On Tue, 17 Aug 2010 14:13:26 +0200 Mathieu Bridon <bochecha@fedoraproject.org> wrote:
However, some concerns were raised about the fnmatch module not being the correct place to do that, if the goal is to mimic shell behavior. Expansion would have to be done before, generating the list of patterns that would then be given to fnmatch.
I don't think mimicking shell behaviour should be a design goal of fnmatch or any other stdlib module. Shells are multiple and, besides, users are generally not interested in reproducing shell behaviour when they use Python; they simply are looking for useful functionality.
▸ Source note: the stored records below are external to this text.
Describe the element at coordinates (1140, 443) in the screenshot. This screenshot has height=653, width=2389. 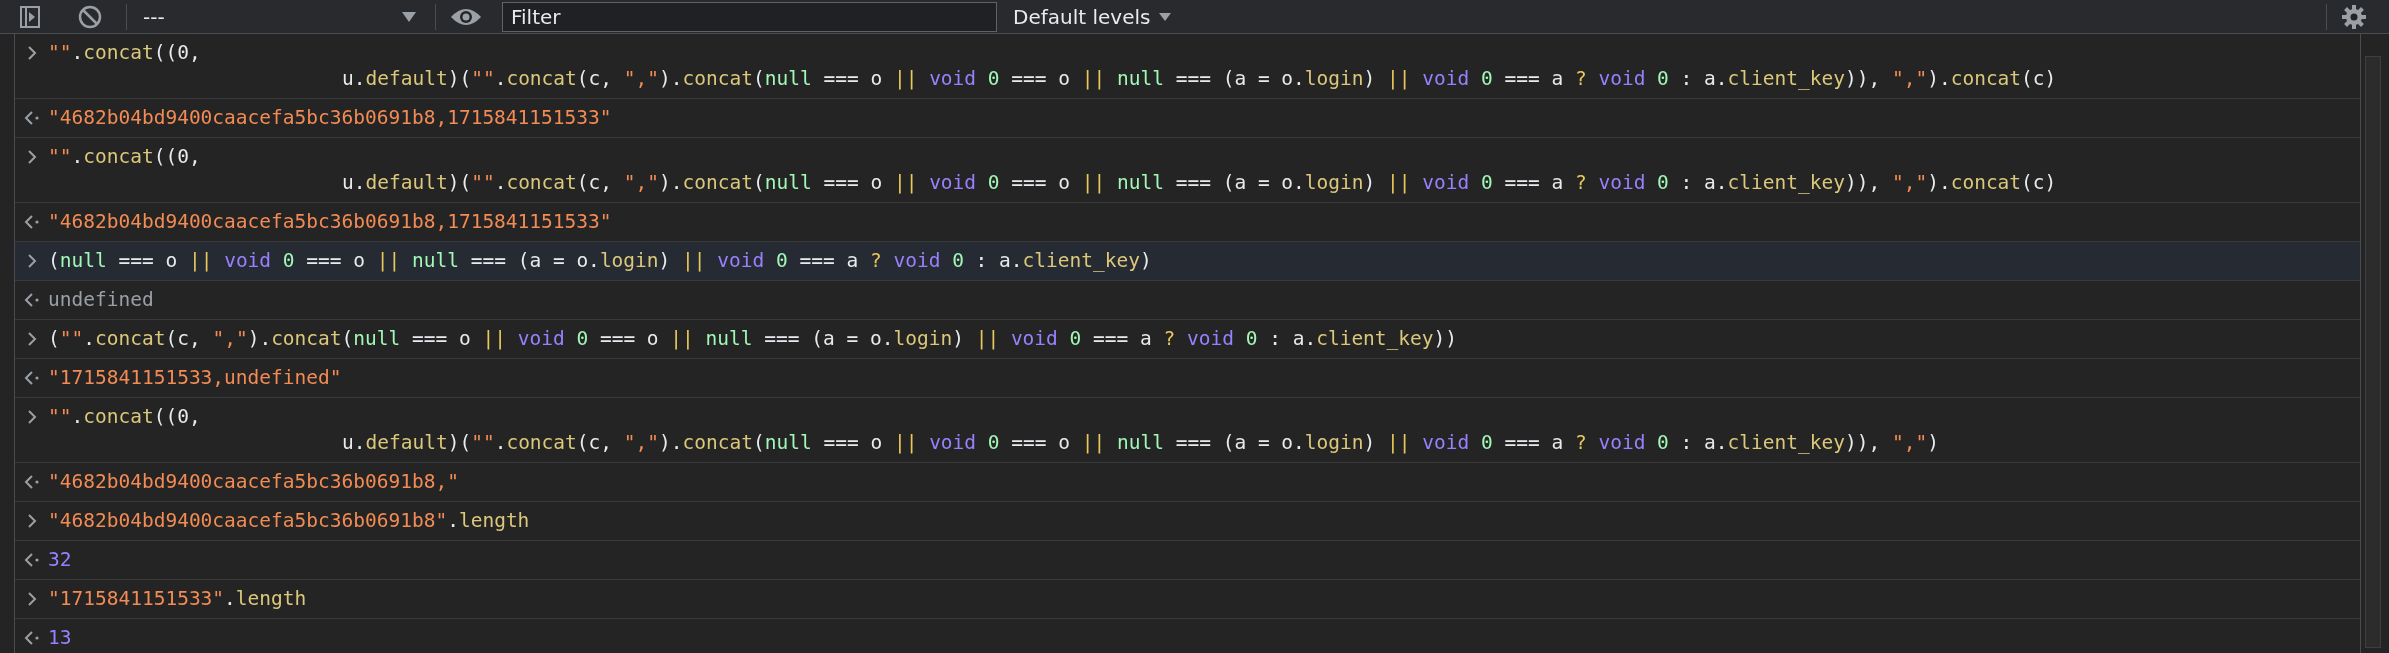
I see `console-input-code: u.default)("".concat(c, ",").concat(null === o || void 0 === o || null === (a = o.login) || void 0 === a ? void 0 : a.client_key)), ",")` at that location.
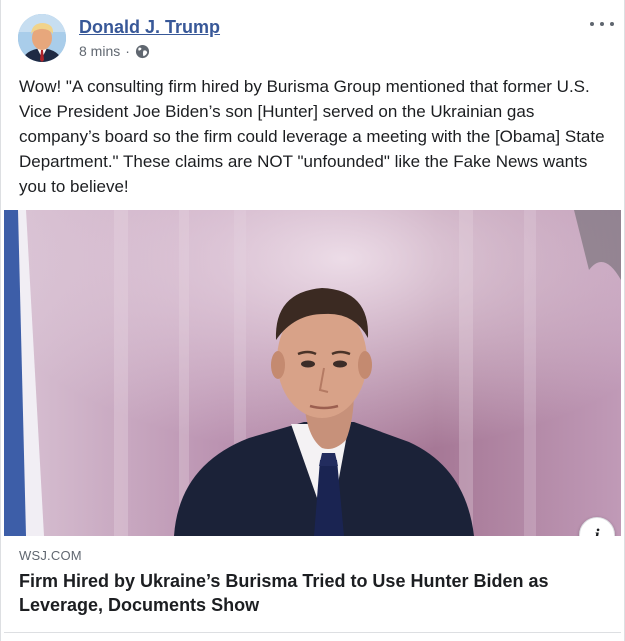  I want to click on avatar, so click(42, 38).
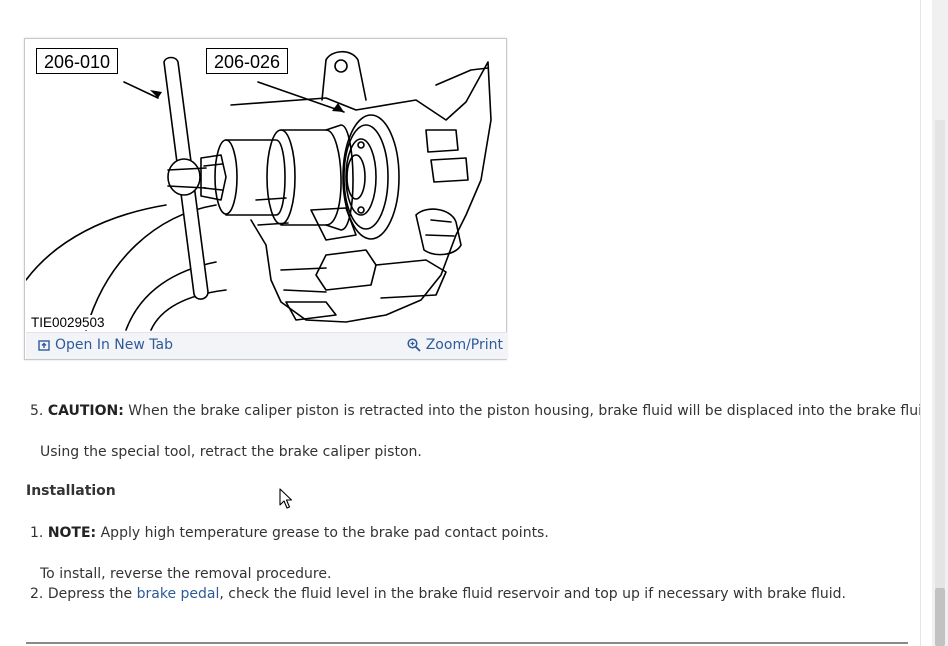  I want to click on caution-label: CAUTION:, so click(86, 411).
IMO, fnmatch is the right place for such an enhancement. (and, as the doc states, “glob uses fnmatch() to match pathname segments”).
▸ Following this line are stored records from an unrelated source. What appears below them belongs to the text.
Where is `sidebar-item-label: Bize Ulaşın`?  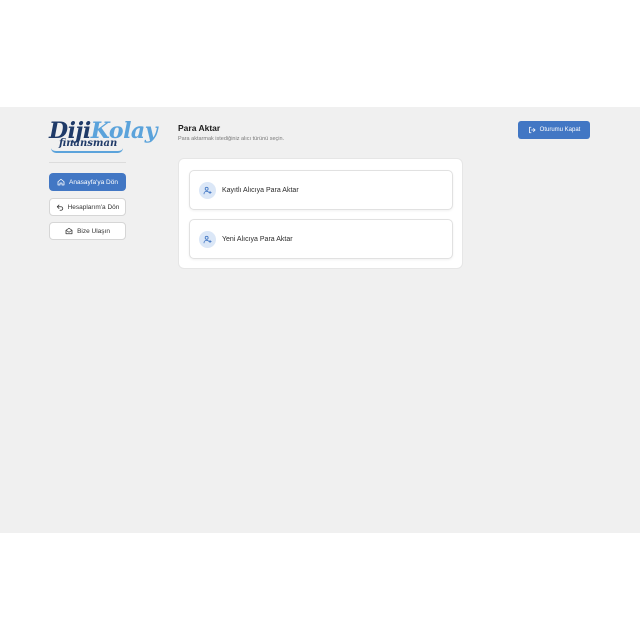
sidebar-item-label: Bize Ulaşın is located at coordinates (94, 231).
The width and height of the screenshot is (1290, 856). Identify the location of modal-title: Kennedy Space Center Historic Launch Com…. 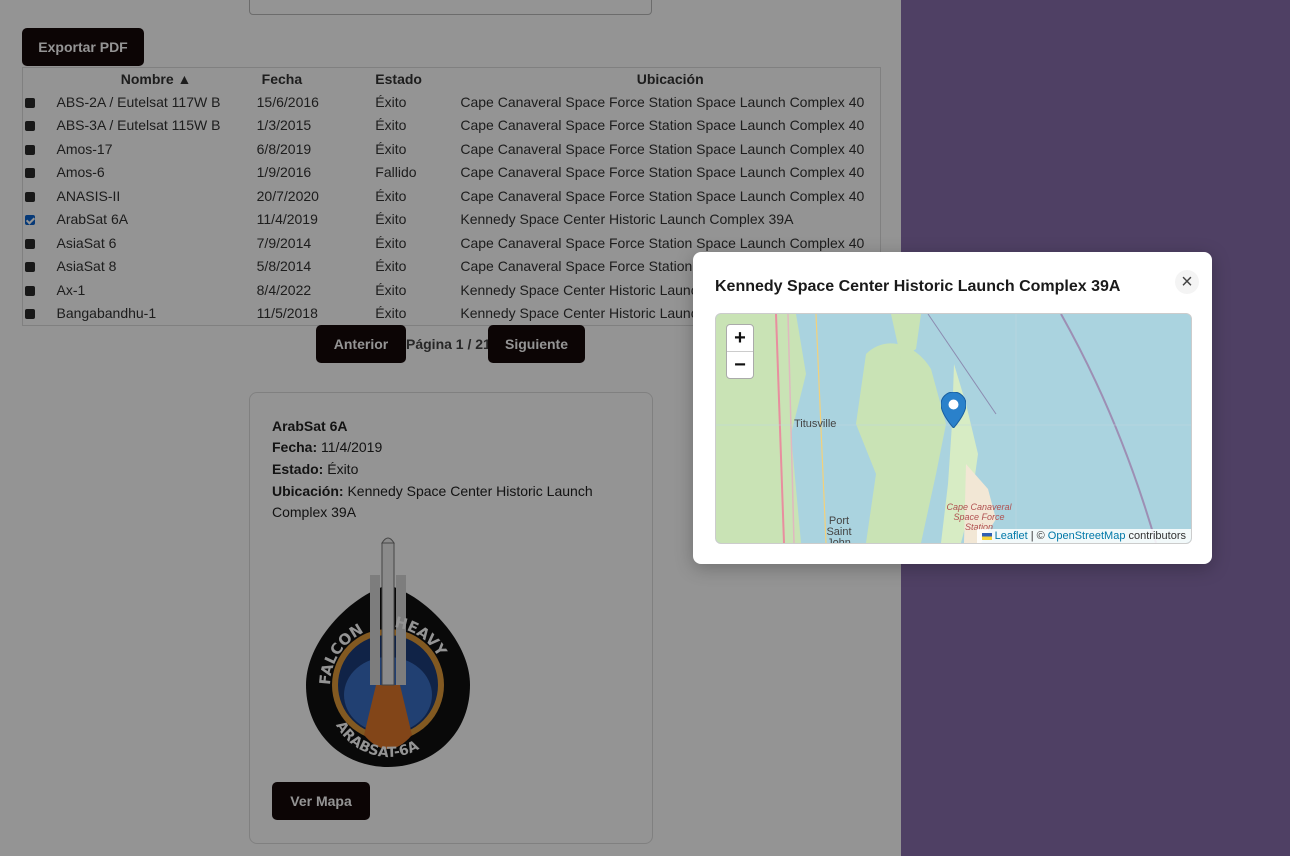
(918, 286).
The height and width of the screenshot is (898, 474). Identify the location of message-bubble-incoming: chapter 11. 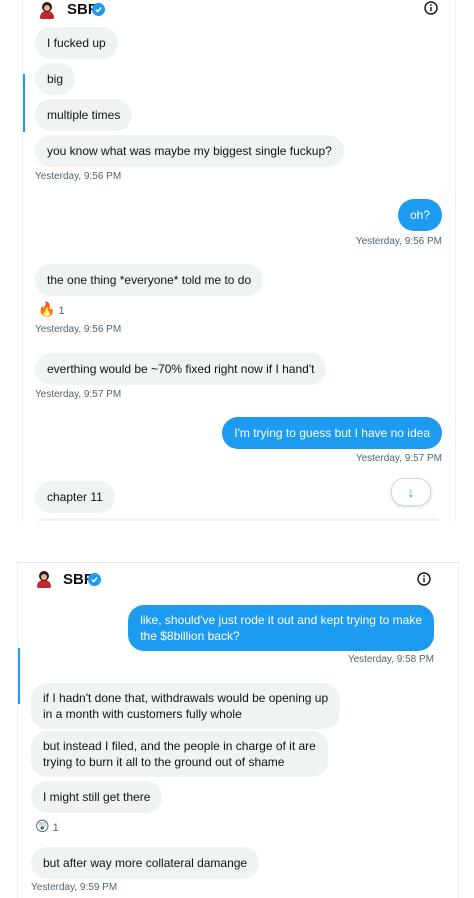
(75, 497).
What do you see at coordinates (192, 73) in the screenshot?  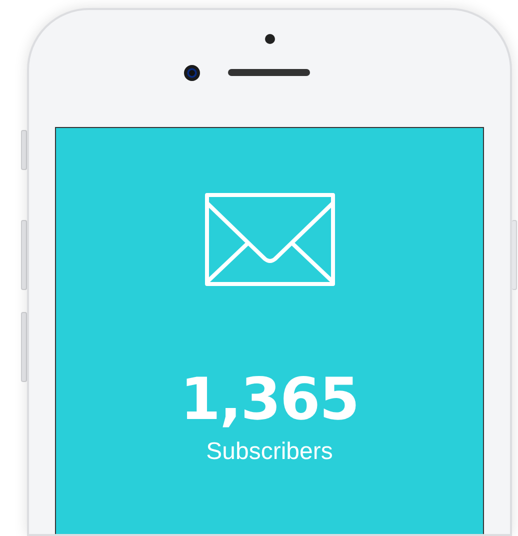 I see `camera-icon` at bounding box center [192, 73].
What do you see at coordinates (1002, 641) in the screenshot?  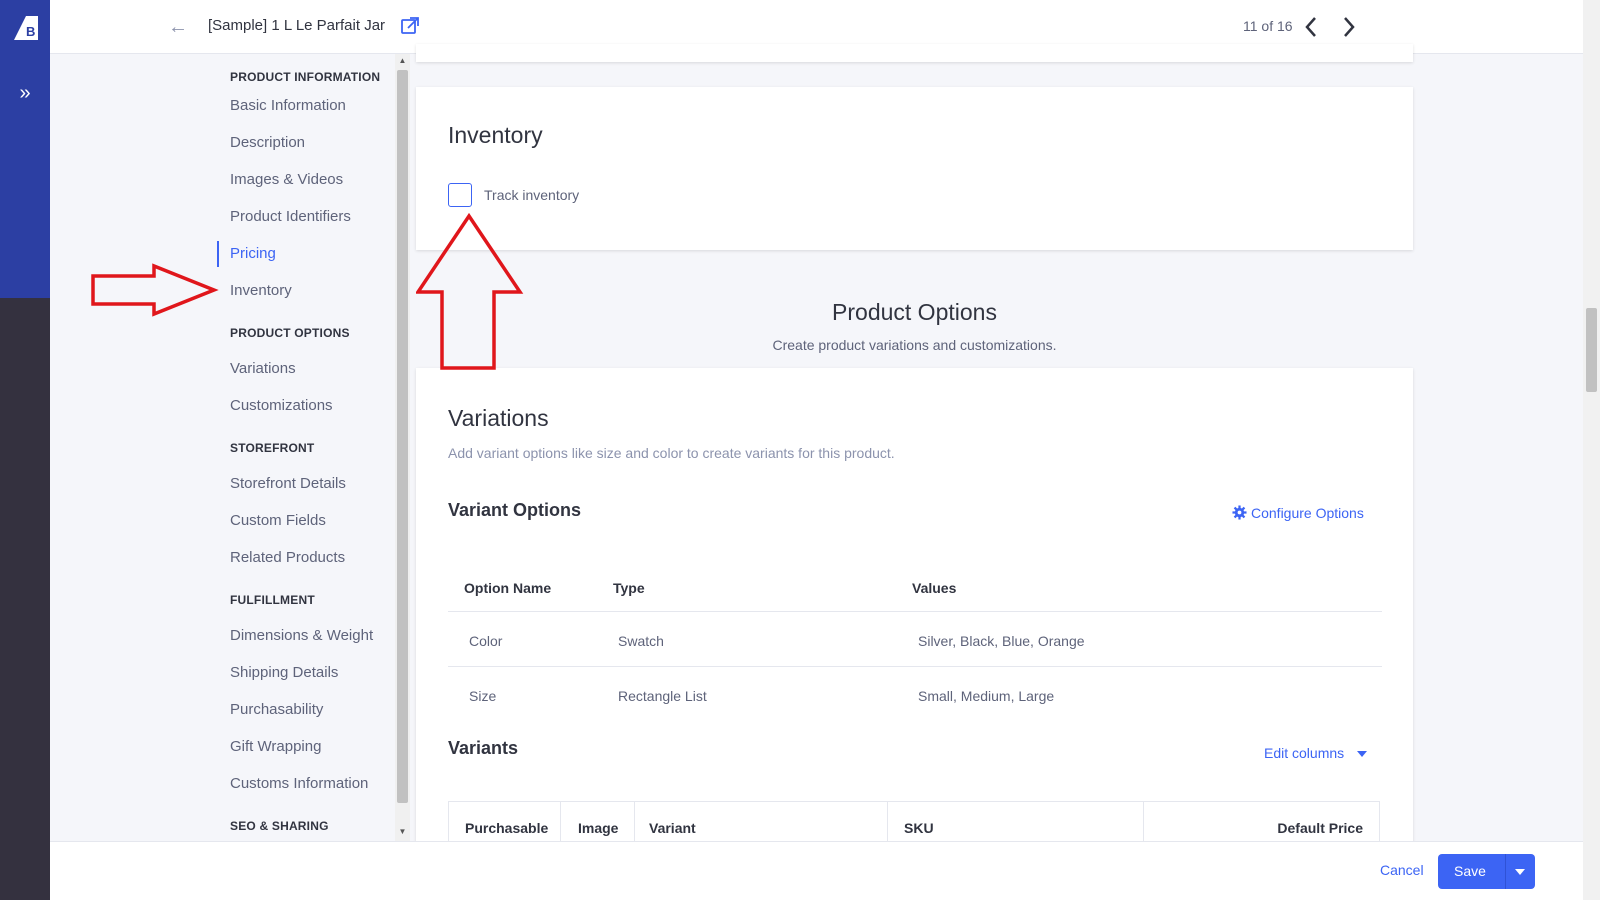 I see `table-cell-values: Silver, Black, Blue, Orange` at bounding box center [1002, 641].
FWIW (i.e not much), my opinion is leaning towards implementing it in glob.py: - add '{' to the magic_check regex - in glob1 (which is called when the pattern 'has_magic'), expand the braces and then call fnmatch.filter() on each resulting pattern
That would respect more what is done in shells like Bash, and it makes it also more straight-forward to implement.
It also introduces a bizarrely inconsistent behaviour in the dubious name of compatibility. Let's not reproduce the quirks of Unix shells, which are hardly a reference in beautiful UI and API design. Regards Antoine.